**Goal of the exercise**
Please copy the records below word for word, leaving out the pictures.

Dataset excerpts
————

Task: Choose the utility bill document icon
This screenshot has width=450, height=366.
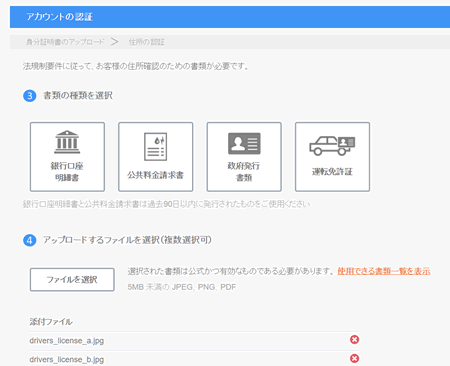Action: tap(155, 147)
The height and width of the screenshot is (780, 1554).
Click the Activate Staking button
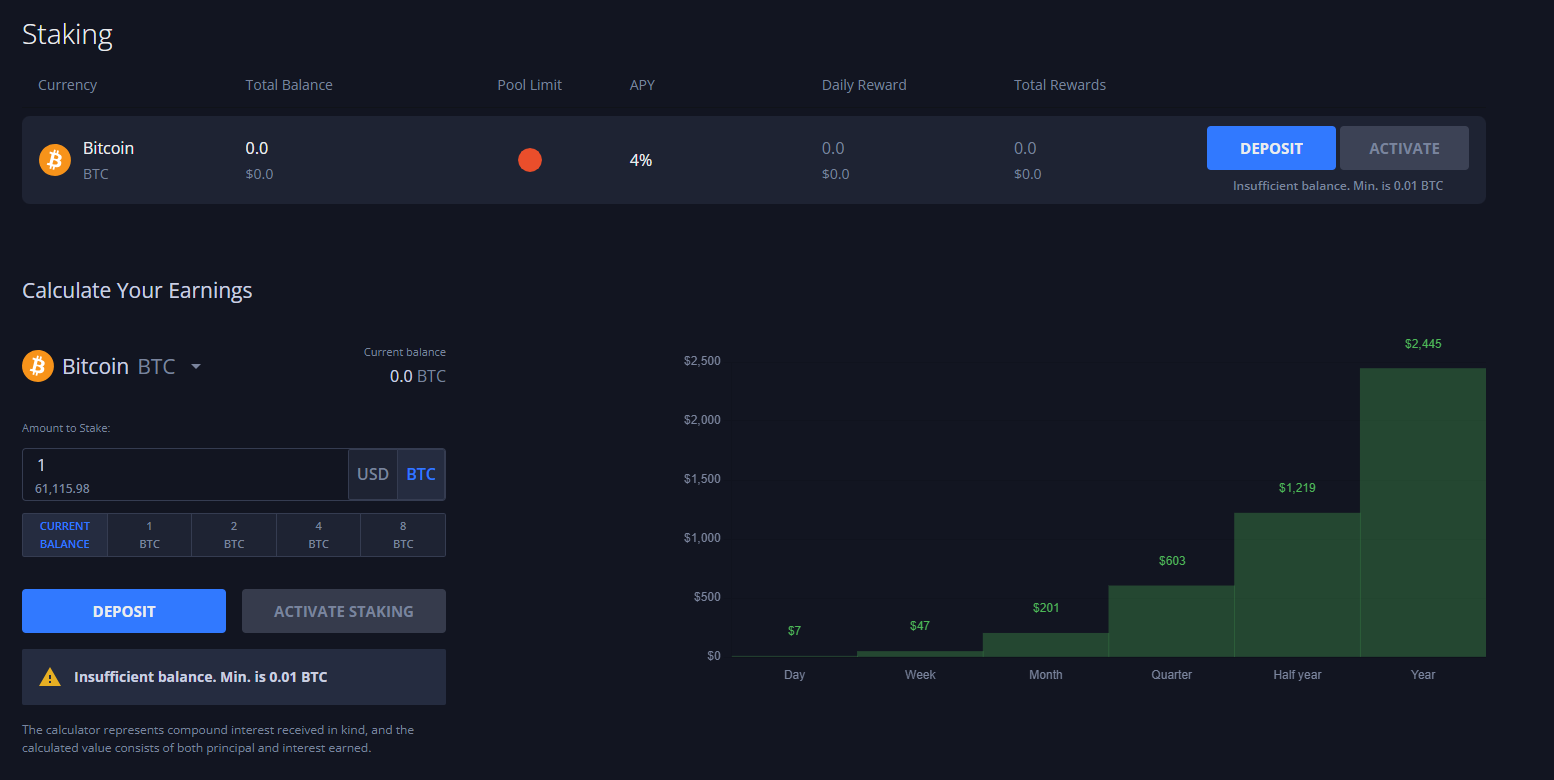tap(344, 611)
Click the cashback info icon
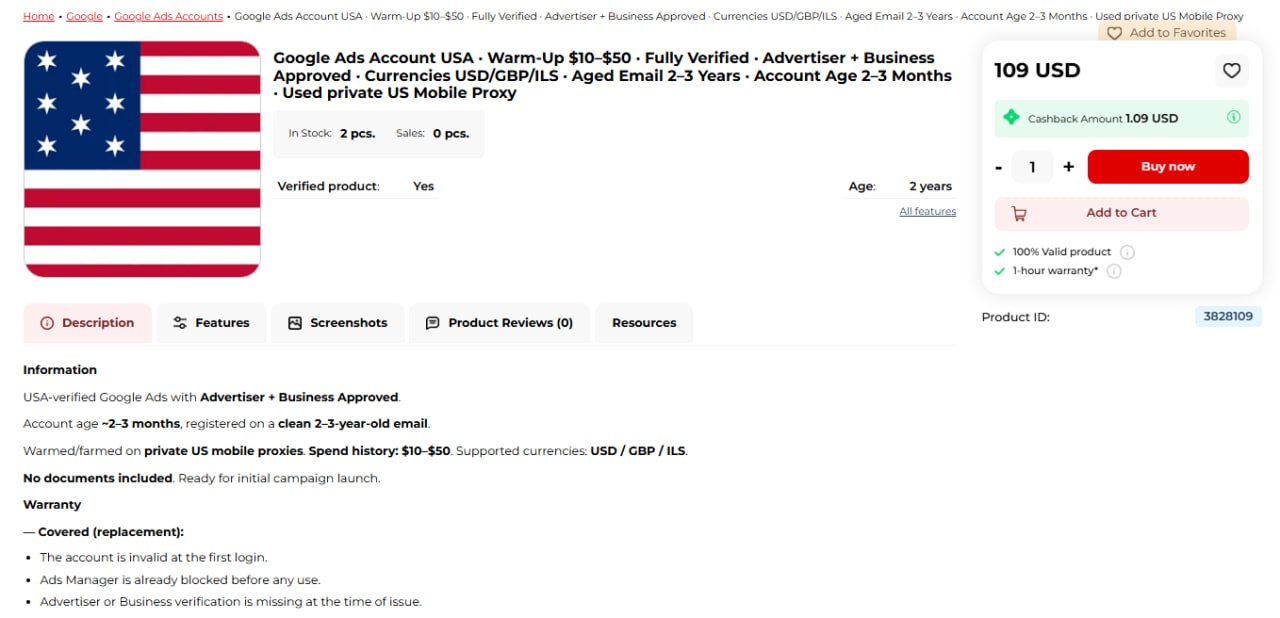The image size is (1280, 618). (1234, 117)
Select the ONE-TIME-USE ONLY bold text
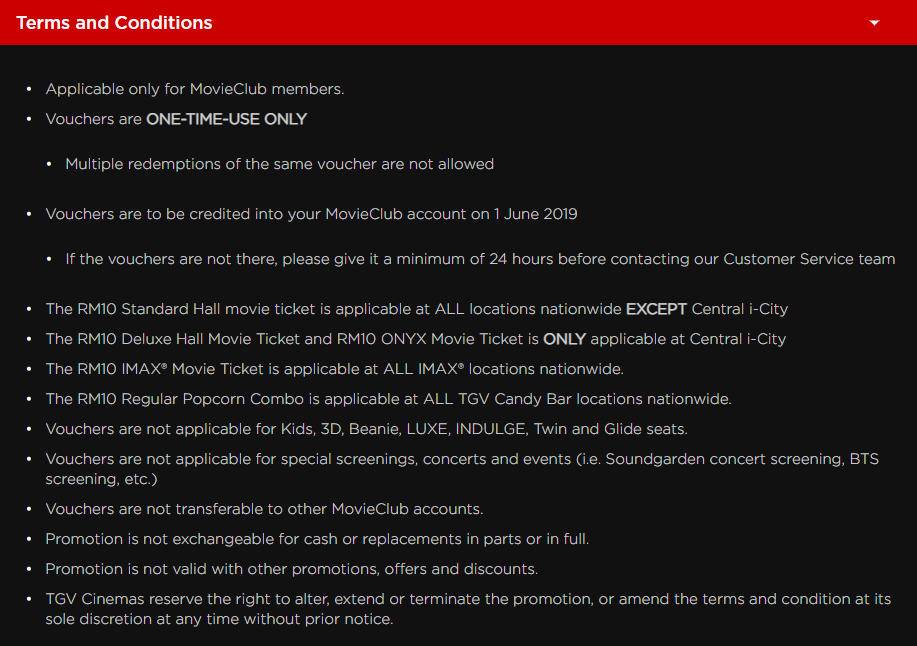The height and width of the screenshot is (646, 917). click(226, 119)
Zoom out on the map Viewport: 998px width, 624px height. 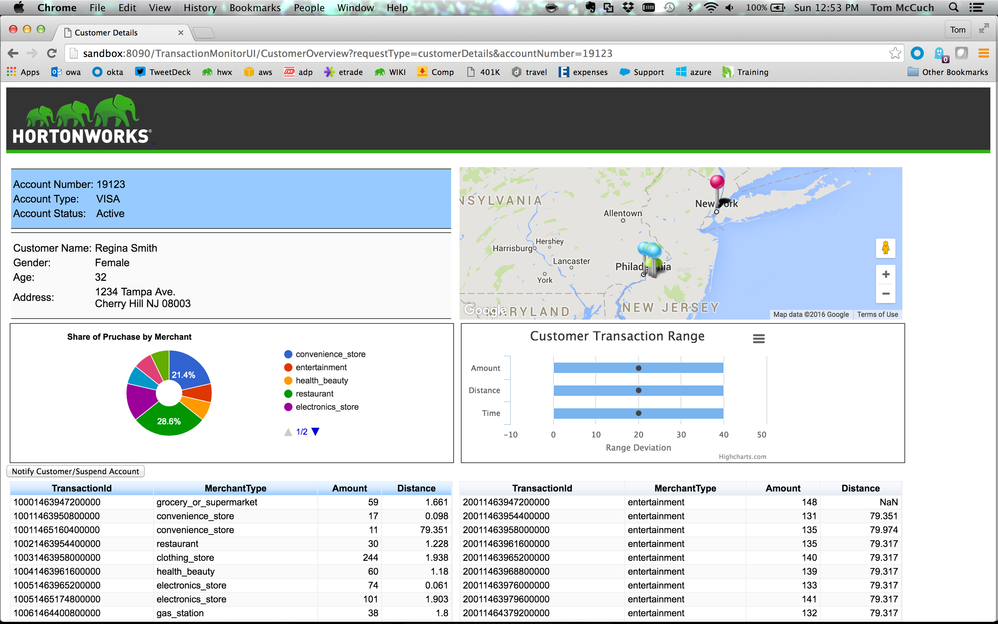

————

**The answer**
Task: Choose the utility bill document icon
This screenshot has width=450, height=366.
Action: tap(155, 147)
The height and width of the screenshot is (780, 1554).
Click the Activate Staking button
tap(344, 611)
Click the cashback info icon
The image size is (1280, 618). (1234, 117)
Select the ONE-TIME-USE ONLY bold text
The height and width of the screenshot is (646, 917). click(226, 119)
Zoom out on the map Viewport: 998px width, 624px height. 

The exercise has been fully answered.